Methods:  Forty-nine subjects with asthma underwent the following tests, before and after 3 months of high-dose inhaled corticosteroid (ICS) treatment: five-item asthma control questionnaire (ACQ-5), spirometry, fraction of exhaled nitric oxide (Feno), methacholine challenge, and the forced oscillation technique, which allows for the calculation of respiratory system resistance (Rrs) and respiratory system reactance (Xrs) as indicators of airway caliber and elastic load, respectively. The effects of treatment were assessed by BMI group (18.5-24.9, 25-29.9, and ≥ 30 kg/m2) using analysis of variance. Multiple regression analyses determined the independent predictors of ACQ-5 results.

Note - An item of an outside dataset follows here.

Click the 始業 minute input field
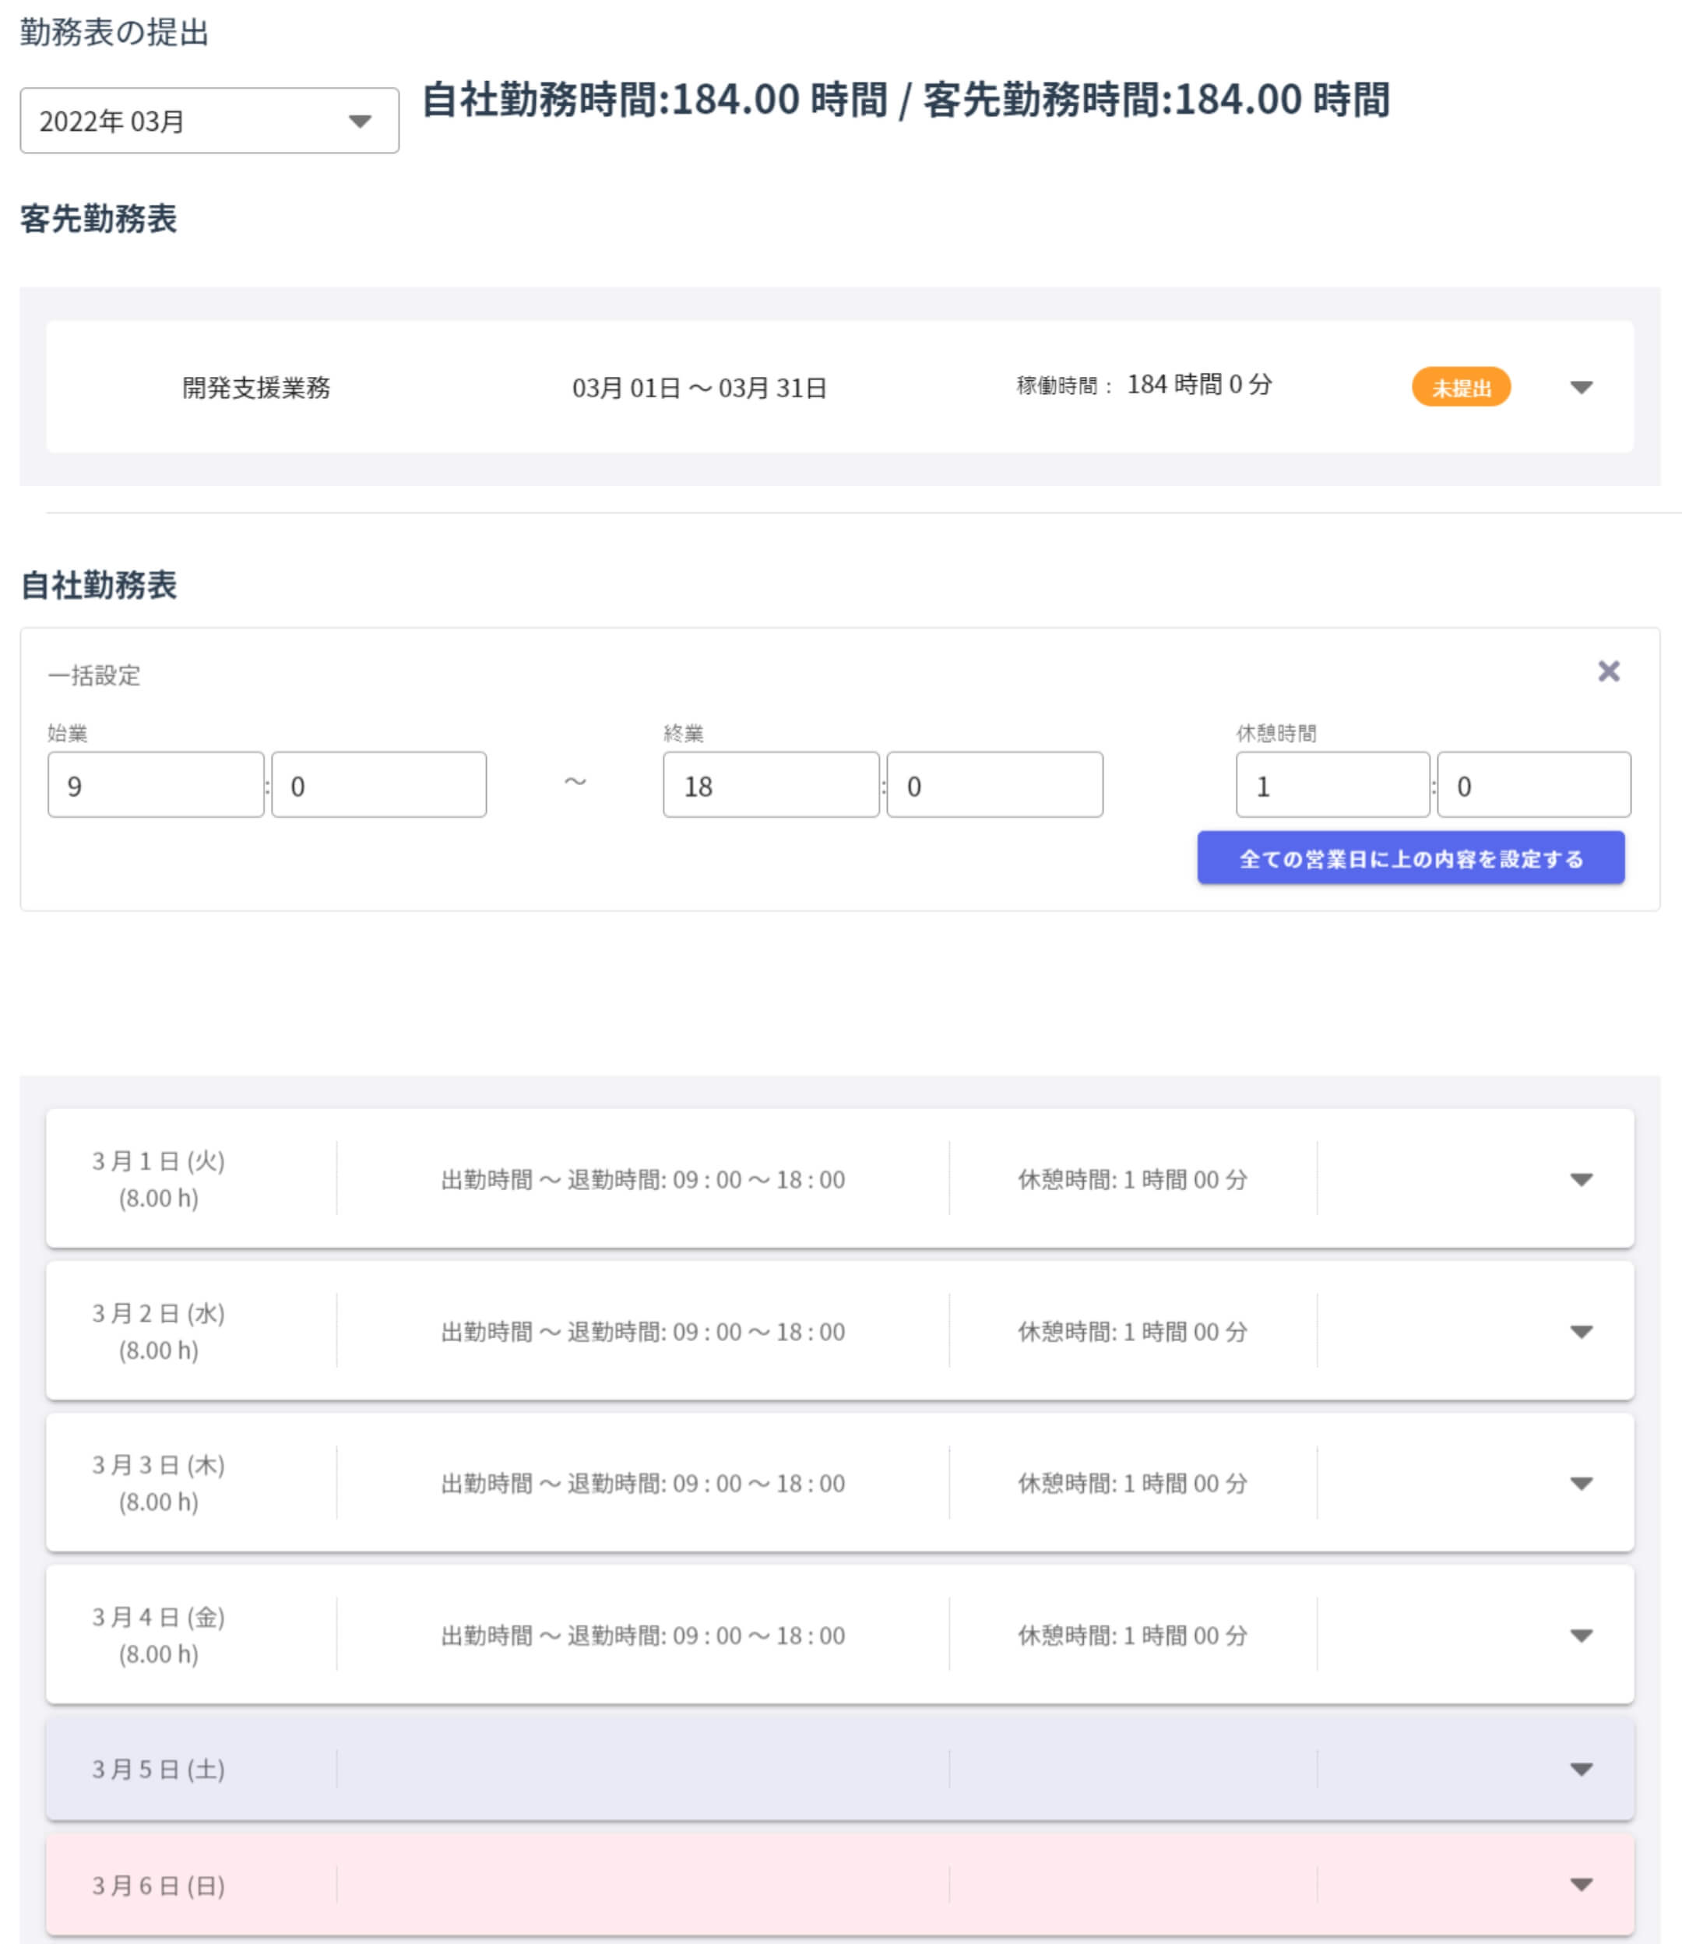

Results:  At baseline, the independent predictors of ACQ-5 results were FEV1, Feno, and BMI (model r2 = 0.38, P < .001). After treatment, asthma control, spirometry, airway inflammation, and AHR improved similarly across BMI groups. The independent predictors of ACQ-5 results after treatment were Rrs and BMI (model r2 = 0.42, P < .001).

Conclusions:  BMI is a determinant of asthma control independent of airway inflammation, lung function, and AHR. After ICS treatment, BMI again predicts ACQ-5 results, but independent of obesity-related changes in lung mechanics.